The concern of our zendo was the pain and fragility of life. It was inescapable. You could try to run away, and we all did from time to time in our own way. But now Issan was dead; Steve Allen had resigned as abbot, and left for Crestone. And it was the end of Maitri Hospice being part of the Temple. Phil told me to get rid of it. It was Issan’s project, and he had other ideas about Zen masters’ dying. In retrospect I think that he hated trying to live his life with everyone dropping dead around him. He might have accepted Issan’s invitation to move in because they were old friends; they had been in Santa Fe together, and they were Dick’s first real dharma heirs. But actually I really think that one of his main motivations was that he was homeless and had nowhere else to go. He had set himself to master Zen, and though he had done his work deeply and thoroughly, he was still a human, and a frail old man.
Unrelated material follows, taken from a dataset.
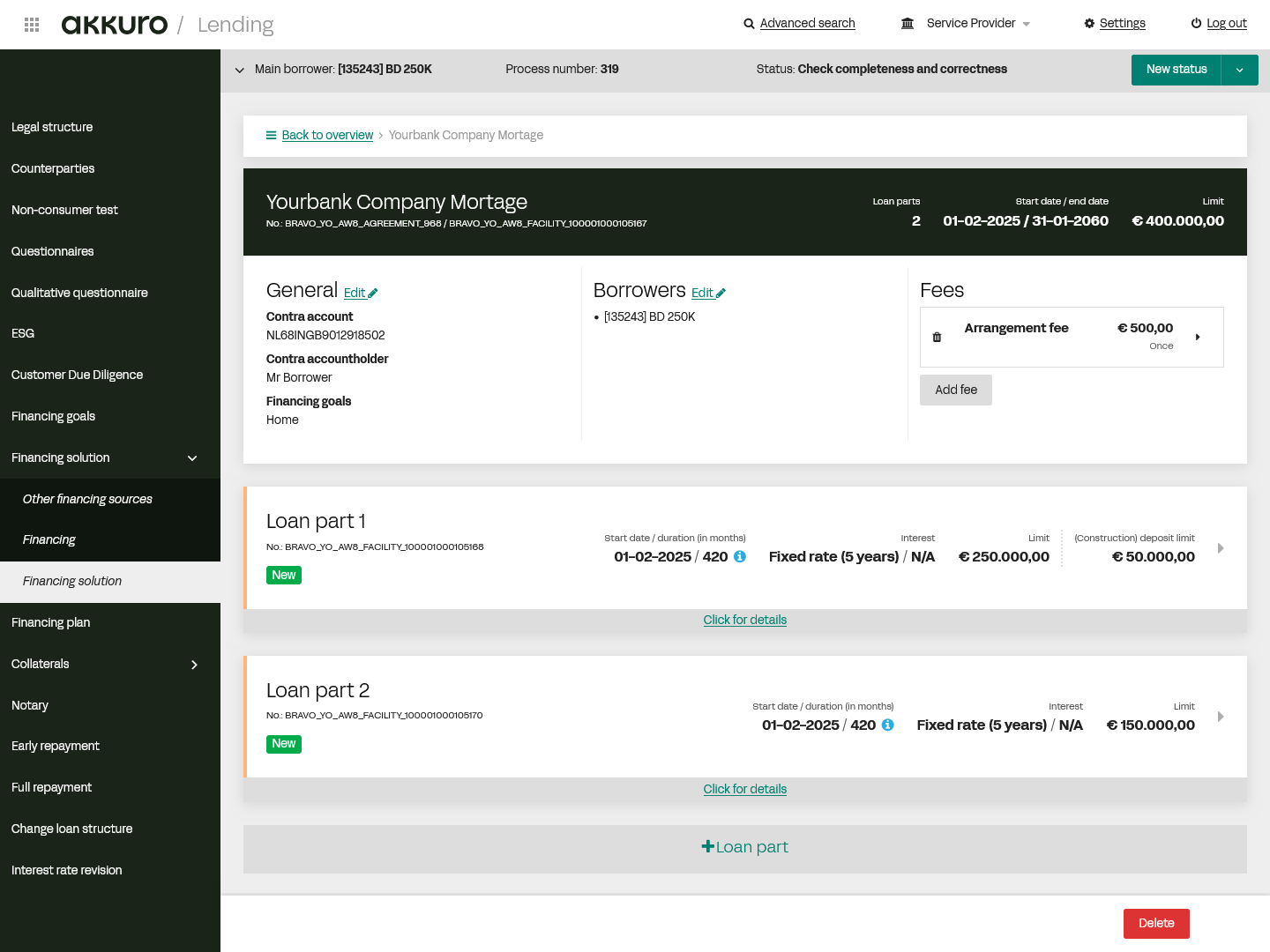Select Other financing sources in the sidebar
We had been sitting all day, and I went into Phil’s room just before the closing bell. I remember quite clearly what transpired. It could be fairly labeled passive-aggressive. From time to time, I have been less than proud of my behavior although I let myself off the hook with the recognition that I am also human.

I forget the exact reason I was so pissed off, but I was. Of course I was burned out and disappointed, perhaps something about the changes at Hartford Street, perhaps Phil’s brushing me off, but we all were a bit “reactive,” Phil included. That is the way with anger’s confusion--whatever remains, the angry mind latches onto like a life raft in a raging sea. With all that experience of dying, anger turned out to have been a clever student and strategized its survival with the cunning of a fox.

I remember that I’d determined beforehand that in this dokusan I would not say anything. Just sit like a fat lump and keep my mouth shut. If I felt even the slightest inkling of the beginnings of a word, much less the formulation of a question, I would shut it down. I would kill an errant thought before it even showed its face. I would not recommend this strategy for inching towards happiness, but on occasion it is interesting to test if it is even possible. Perhaps yelling the nonsensical “Katz” has some salvific result as it involves more of the spontaneous, emotive parts of the psyche, but my Mother had taught me that shouting was always bad manners. Despite the fact that we learn that great Zen teachers favored this theatrical gesture as a pedagogy, I still believe my mother. Western teachers have tried to polish this skill, but when I hear them affecting a Katz shout, it feels contrived. Or embarrassing. It is still better than cutting off fingers and other outlandish external “shoves” designed to facilitate the dropping off of body and mind. Shouting is not a principle in Zen, nor is it really an example of anything but the coordination of breath and vocal cords.

So for whatever reasons I could never be a shouting student, and I sat. It would be an exaggeration to say that I was shouting inside, though I did feel a few interior bumps. And once in a while Phil began to look up and begin to say something, but then he stopped too. And so on for a very uncomfortable span of time.

Then Phil faintly smiled and said, “Let’s go back down to the zendo and join the others.” I remember or imagined a feeling of disappointment in his voice. That was it. He didn’t call me a phony. Do you spell it with an “e”? Did he see through to my anger? It makes no difference. All things considered, he was very generous.

I said in the beginning that Mu Chou would not have recognized our lives at Hartford Street Zen Center. Perhaps I’m selling him short.

"Too Many Words"

What I learned from Phil Whalen about writing. It's a matter of some reassurance That we are physically indistinguishable from other men...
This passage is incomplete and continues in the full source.